OBIETTIVI ▸
**A.** Traduci in inglese questa frase dell'estratto sulle copertine dei libri: «Questa, se non altro, è la cosa più logica da fare, perché nell’aletta di regola si parla del contenuto del libro.»
**B.** Per ciascuna affermazione indica se concorda con l'estratto sulle copertine dei libri, rispondendo sì o no e citando le parole decisive: (i) nell'aletta di solito si parla del contenuto del libro; (ii) esiste una sola politica per scegliere il brano della quarta di copertina; (iii) chi legge la quarta di copertina lo fa per più motivi.

Se il libro è di un autore poco conosciuto, e non ne abbiamo sentito parlare prima, ma il titolo ci ha attirato, la seconda cosa che di solito facciamo è leggere la seconda di copertina. Questa, se non altro, è la cosa più logica da fare, perché nell’aletta di regola si parla del contenuto del libro. Se poi passiamo alla terza di copertina, e ci fermiamo a leggere chi è l’autore, e magari diamo un’occhiata al prezzo, allora il libro ci ha già fatto fare qualche metro, perché che cosa mai ce ne potrà importare di chi è l’autore, addirittura di quanto costa, se il libro non ci interessa nemmeno un po’, se non ci ha già fatto vedere (attraverso i finestrini? dal parabrezza? dal lunotto posteriore?) qualcosa? Se leggiamo la quarta lo facciamo per un solo motivo: vogliamo leggere la quinta ossia vogliamo aprire il libro e controllare noi di persona.

A proposito delle quarte di copertina, da osservatore esterno (e molto spesso esterrefatto) credo che esistano due politiche per scegliere un estratto da mostrare nel piatto inferiore della copertina. Una che sceglie un brano riuscito; l’altra che sceglie di mostrare un brano non riuscito con l’intenzione di spiazzare chi legge al punto da indurlo ad aprire il libro e controllare di persona di che diavolerie si parli.

Voci da una raccolta ▸

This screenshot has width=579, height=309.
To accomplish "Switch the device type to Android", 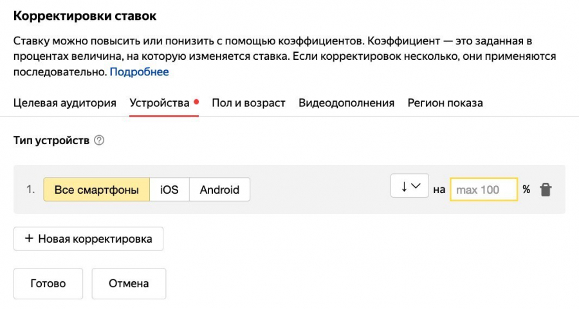I will 219,189.
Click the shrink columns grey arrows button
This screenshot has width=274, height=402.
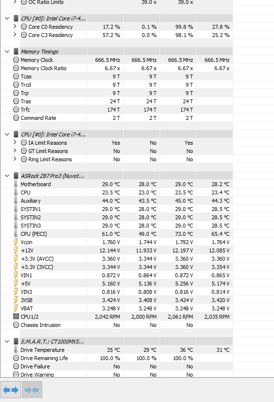click(x=32, y=390)
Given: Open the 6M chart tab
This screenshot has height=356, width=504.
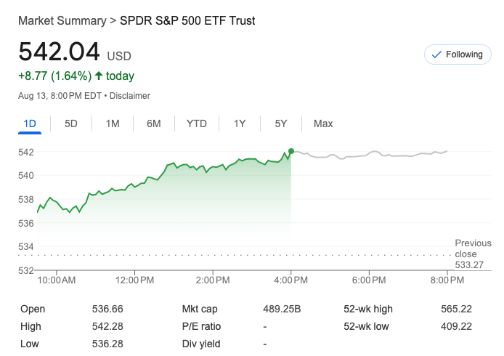Looking at the screenshot, I should 154,124.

ELENCO RISPOSTE ▸
**A.** This, if nothing else, is the most logical thing to do, because the flap usually discusses what the book is about.

**B.**
(i) Sì: «nell’aletta di regola si parla del contenuto del libro».
(ii) No: «credo che esistano due politiche per scegliere un estratto».
(iii) No: «Se leggiamo la quarta lo facciamo per un solo motivo».